Ora che mamma lo è davvero ed è diventata una professionista dello spettacolo rassicurante al punto da condurre un programma in cui accompagna i genitori a diventare genitori, vestendo panni che talvolta ricordano quelli di Alberto Angela e talaltra quelli della casalinga suicida di “Desperate Housewives”, quella che desumeva il corso degli eventi dalla morale della favola e non il contrario, viene il dubbio che non direbbe la stessa cosa e che per Jolanda preferirebbe l’Accademia d’arte drammatica (Boncompagni ha detto una volta che “Non è la Rai” era la Silvio D’Amico del piccolo schermo). Non riusciamo a evitare questa supposizione. Non riusciamo a scrivere di lei senza dire che l’eterna ragazza è cresciuta, la Lolita prodige è diventata donna, moglie, mamma esemplare, perché ci sembra ancora un paradosso, un assurdo. Tra “T’appartengo” e “Coppie in attesa”, miss Angiolini ha vinto David di Donatello; recitato Harold Pinter; fatto la radio; diretto videoclip; duettato con Baudo; mandato al diavolo Teo Teocoli e Gene Gnocchi che volevano darle un copione (“io vado a braccio”); ispirato un varietà a Enrico Ghezzi, poemetti ad Aldo Nove (“Ambra forever”) e versi agli Articolo 31 (“siamo nell’anno 2030 e Ambra è il primo presidente donna”); condotto gay pride; preso marito (Francesco Renga); fatto due bambini e lasciato Roma per Brescia, per tenere la famiglia unita. Nonostante questo, l’Huffington Post di pochi giorni fa, nel dare la notizia del suo nuovo fidanzamento dopo lo sfascio del matrimonio con Renga, l’ha indicata così: “La showgirl di Non è la Rai”.

 

Proprio per questo, il vinile di “T’appartengo” non sarà un cimelio vintage, bensì una macchina di ritorno al futuro per le ragazze che, forse ultime della storia, hanno idolatrato un’icona sgradita ai propri genitori.
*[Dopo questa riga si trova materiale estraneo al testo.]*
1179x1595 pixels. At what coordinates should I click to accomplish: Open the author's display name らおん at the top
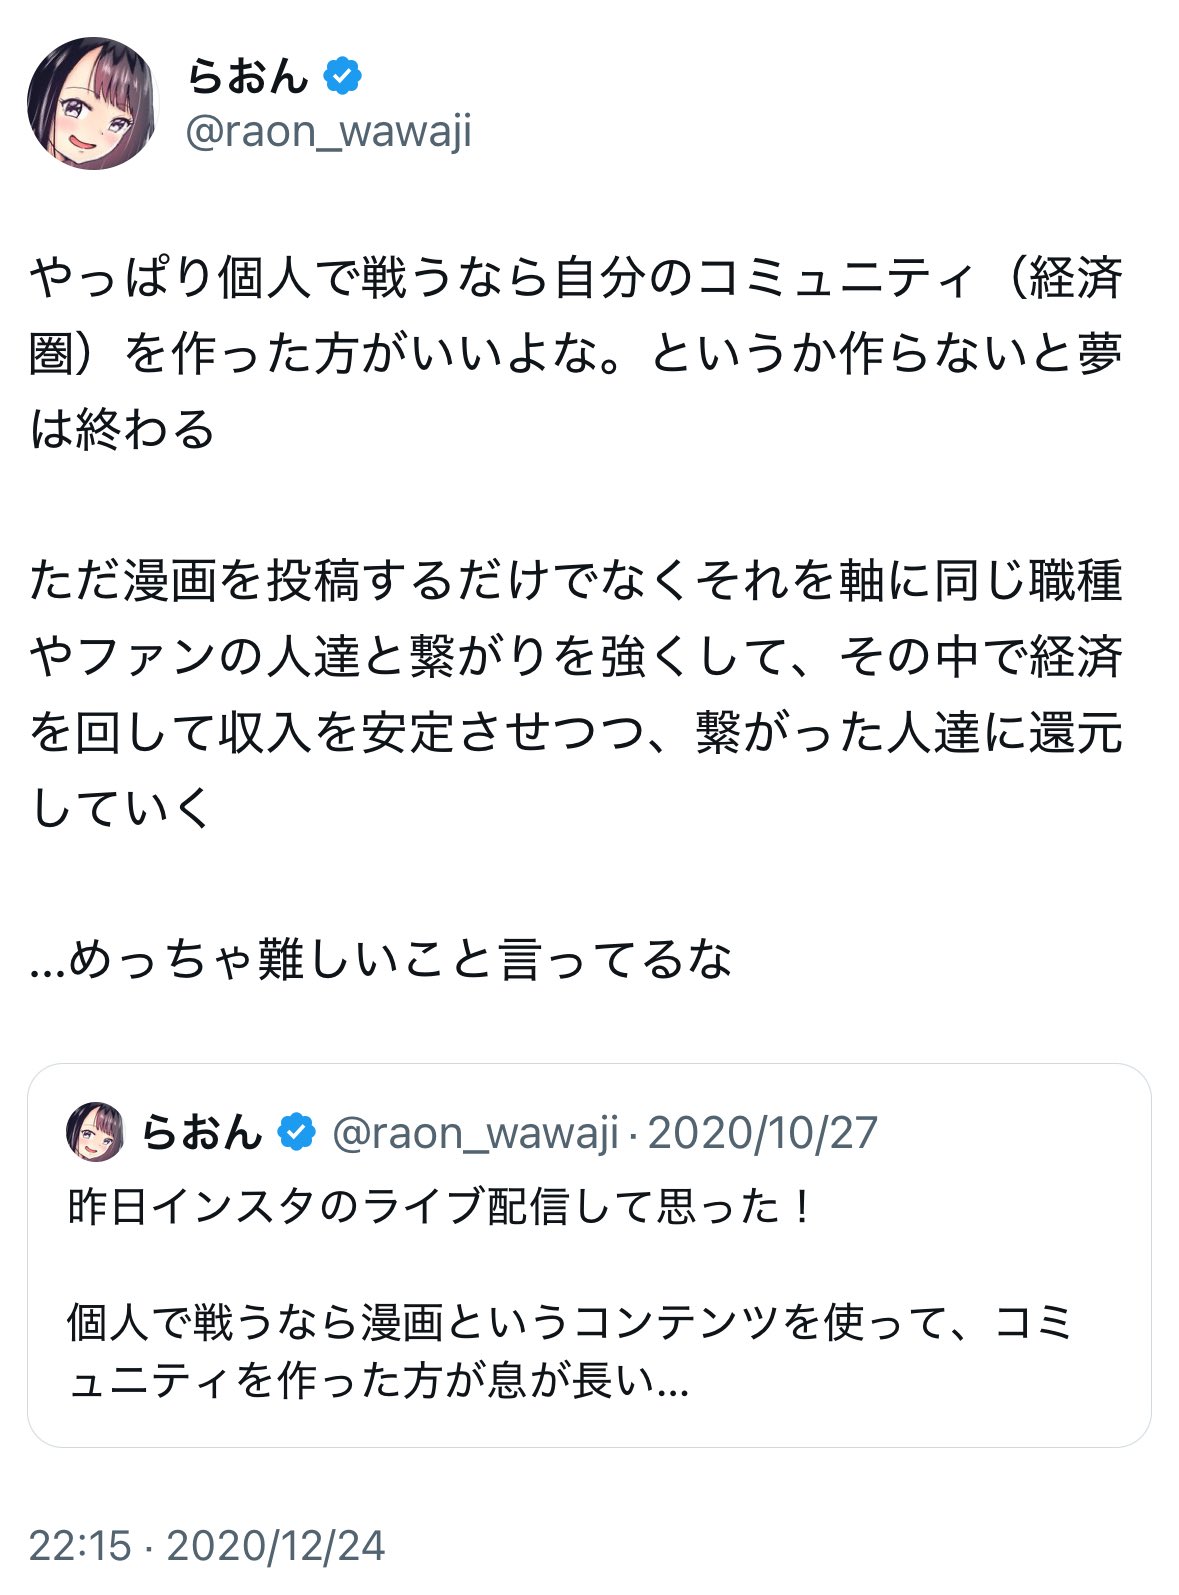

Consapevoli che se sono diventate più sbarazzine e capaci di sbadigliare quando Laura Boldrini parla di sessismo, lo devono anche a quei pomeriggi proibiti passati a cantare che avrebbero giurato amore eterno al compagno di banco con l’apparecchio, i pomeriggi nei quali marinavano lo studio e vivevano da adolescenti, sognando di essere non come Giovanna D’Arco (morire, perché mai?) ma come Ambra nel film “Favola”, dove guida il motorino senza casco e porta un principe a fare il giro di Roma, la sola femmina capace di soffiare la parte a Gregory Peck senza arrossire e (almeno allora) senza saper recitare.

 

Orgogliose di aver difeso Ambra ben prima che lei attraversasse le tappe del riconoscimento italiano: il matrimonio, i figli, le targhe, i premi, il capelli lisci, la gestione equilibrata della privacy, le interviste sulle riviste femminili in cui far emergere le insicurezze, la bulimia, il pudore. Fiere che “T’appartengo” suoni così bene ed abbia ancora qualcosa da insegnare: per esempio che “i problemi tuoi sono problemi miei, bisogna dirsi tutto tra di noi e a tutti gli altri poi non lo diremo mai”. Libere di poter dire che di “Non è la Rai” si sente la mancanza e felici di essere la prova che alle apocalissi paventate da Telefono Azzurro, Vasco Rossi, Repubblica, sono sopravvissute e che hanno superato indenni le correnti generazionali senza un super eroe azzurro affianco. Certe, soprattutto, che Ambra non è stata disinnescata, perché la giovinezza non è una bomba, ma un fiore.

 

La mammina madrina di “Coppie in attesa”, qualche settimana fa ospite da Giletti, alla domanda “cosa hai imparato a dire in bresciano?” ha risposto “quello che vorrei dire ora a te in questo momento”. La parola era “mammuchela”, che significa “finiscila”. E’ rimasta la stronza faccia tosta che era quando ci dimostrò che non per forza le stronze sono ex buone traumatizzate: a volte, sono solo ragazze che vogliono divertirsi, anche sulla pelle delle amiche. Si può essere madri esemplari e compite rimanendo rock’n’roll senza sembrarlo (Courtney Love lo è rimasta sembrandolo e le casca la faccia a pezzi, insieme alla dignità). Franco Buffoni, poeta, in “Jucci” scrive: “Non ci sono ragioni, non si nasce né si diventa: si è. Con la verità infilata dentro come un orecchino”. Ad Ambra sta a pennello.